По Черноморскому флоту прокатилась, во многом инспирированная большевиками, волна недовольства политикой эсеров, меньшевиков и Севастопольского Совета, где те имели подавляющее большинство, и были, соответственно, против перехода власти к Советам. На митингах принимались резолюции с требованием изгнать «соглашателей» и «объединенцев» из состава Севастопольского Совета. Выступая на собрании линкора «Воля», один из лидеров анархистов Мокроусов грозил «штыками разобрать Совет, если таковой не примет анархистскую резолюцию», на что команда линкора выразила протест. Сразу же после Октябрьского переворота в Петрограде был отстранен от должности главного комиссара флота и правый эсер И.И. Бунаков-Фундаминский.

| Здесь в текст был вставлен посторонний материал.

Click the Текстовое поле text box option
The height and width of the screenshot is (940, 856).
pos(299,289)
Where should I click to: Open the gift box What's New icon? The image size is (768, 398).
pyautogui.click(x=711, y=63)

Находившийся на более левых позициях Черноморский Центрофлот, выражая волю большинства матросов, выступил с воззванием в поддержку советской власти.

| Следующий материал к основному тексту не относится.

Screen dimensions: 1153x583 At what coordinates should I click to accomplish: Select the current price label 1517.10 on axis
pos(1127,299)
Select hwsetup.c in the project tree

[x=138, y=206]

Последней каплей, которая привела к падению в городе власти эсеро-меньшевистского Совета, было отношение его большинства к желанию матросов выступить с оружием в руках против контрреволюционного мятежа генерала А.М. Каледина.
Глава пятнадцатая
ФЛОТСКИЕ МИФЫ ОКТЯБРЯ
До сих пор на страницах отечественной печати не утихают споры о роли и месте революционных матросов в дни Октября 1917 года. Одни их возносят, другие, наоборот, поносят. При этом и те и другие зачастую руководствуются не фактами, а слухами и легендами, переписывая один у другого. Прежде всего часто обсуждается вопрос, насколько революционно (т.е. леворадикально) были настроены балтийские матросы и являлись ли они той решающей силой, которая по существу, и привела большевиков к вершинам государственной власти.

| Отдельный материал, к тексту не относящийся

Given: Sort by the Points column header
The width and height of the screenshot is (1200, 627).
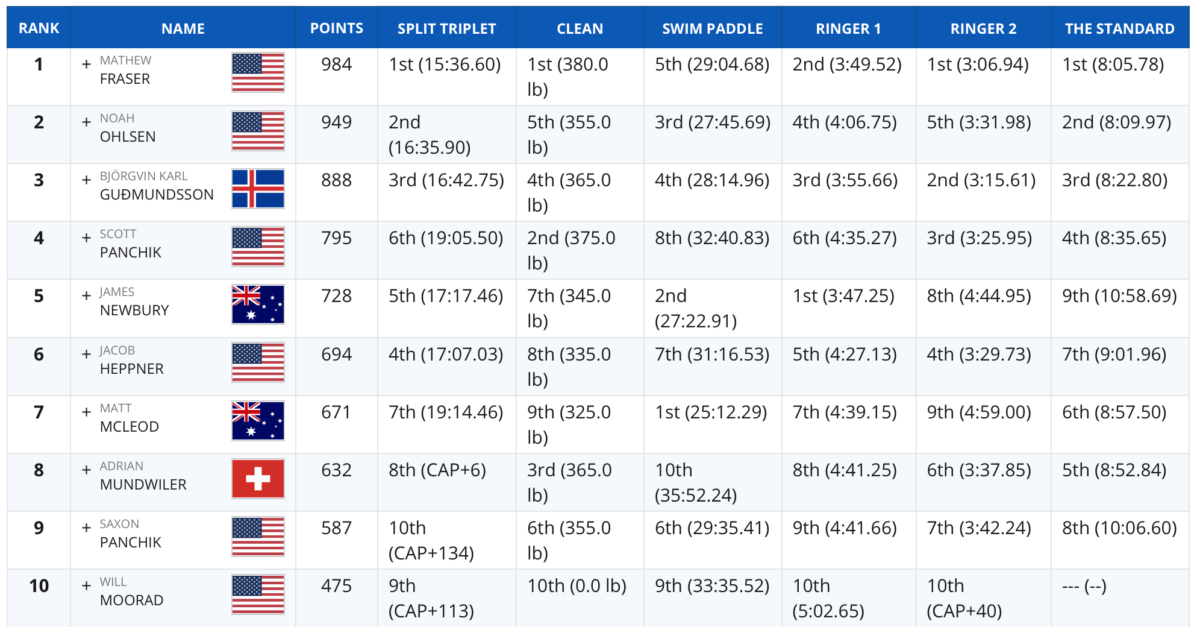Looking at the screenshot, I should click(x=337, y=28).
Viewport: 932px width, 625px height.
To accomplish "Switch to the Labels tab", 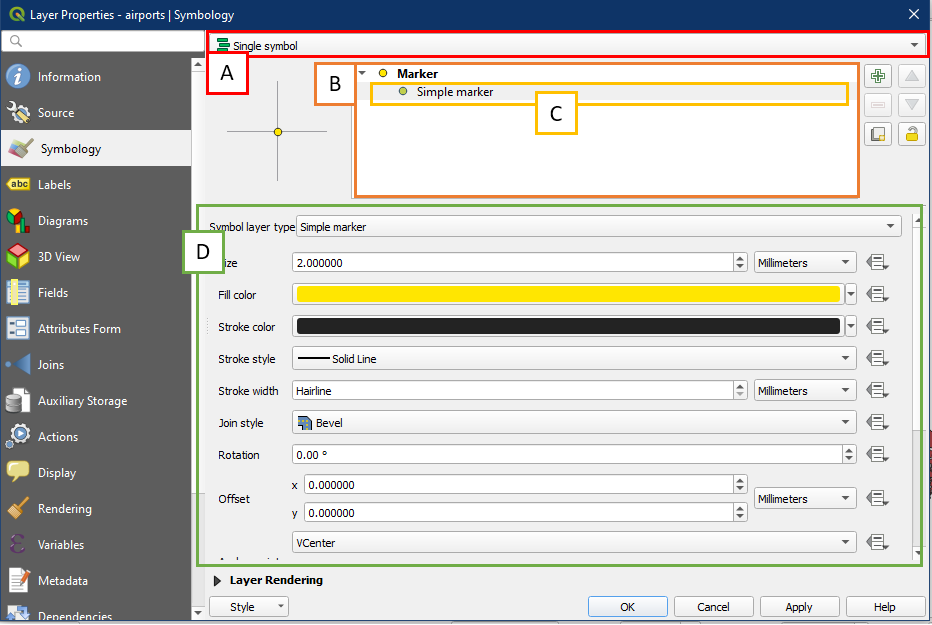I will pos(54,185).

Историк М.А. Елизаров по этому поводу пишет: «Радикальность флота в данной ситуации не очень беспокоила большевистские верхи, поскольку она вписывалось в назревавшее вооруженное столкновение. Например, в статье “Советы постороннего”, написанной 8 октября, В.И. Ленин (его слова мы уже цитировали выше. —В.Ш.) выделял матросов в число “самых решительных элементов” и намечал их для “занятия ими всех важнейших пунктов и для участия их везде, во всех важных операциях...”. Но “левизна” матросов в виде анархичности, вероятность ненужных жертв, самосудов, исходящих от них, все-таки волновала В.И. Ленина. Об этом писали В.Д. Бонч-Бруевич, И.И. Вахрамеев и некоторые другие его соратники. Большевистские верхи видели, что матросы идут к революции самостоятельно, мало зависят и от них, и от других политических партий. Основная задача сторонников второй революции состояла в том, чтобы направлять революционную решимость матросских масс по возможности в свою сторону, что большевикам вполне удалось. С началом восстания в ночь с 24 на 25 октября, по мнению Л.Д. Троцкого, силы, непосредственно участвовавшие в захвате столицы, составляли “несколько тысяч красногвардейцев, две-три тысячи моряков — завтра с прибытием кронштадтцев и гельсинг-форсцев их число возрастет примерно втрое,—десятка два рот и команд пехоты”. В отношении кронштадтцев эти планы оправдались. Гельсингфорсцы к восстанию опоздали, но зато потом с удвоенной энергией стали закреплять его победу. Участие моряков в Октябрьском восстании расписано едва ли не по минутам. Удивительная согласованность действий, организация расположения кораблей на Неве в центре города, отсутствие самосудов при большом количестве оружия и накале эмоций и т.п. оставляли впечатление, что матросы действовали по какому-то четкому плану. Но такую организацию создали не планы В.И. Ленина, Л.Д. Троцкого или ВРК с Центробалтом. Революционная толпа, поддавшаяся революционным высоким чувствам, обусловленным эпохальностью исторического события, самоорганизовалась. Эта самоорганизованность ощущалась всеми его участниками. Она, наряду с революционным возбуждением толп, целиком соответствовала представлениям матросов о характере происходящего, всему их предыдущему жизненному опыту и их менталитету. Это предопределило их масштабное участие в восстании, поэтому символом его стал революционный матрос.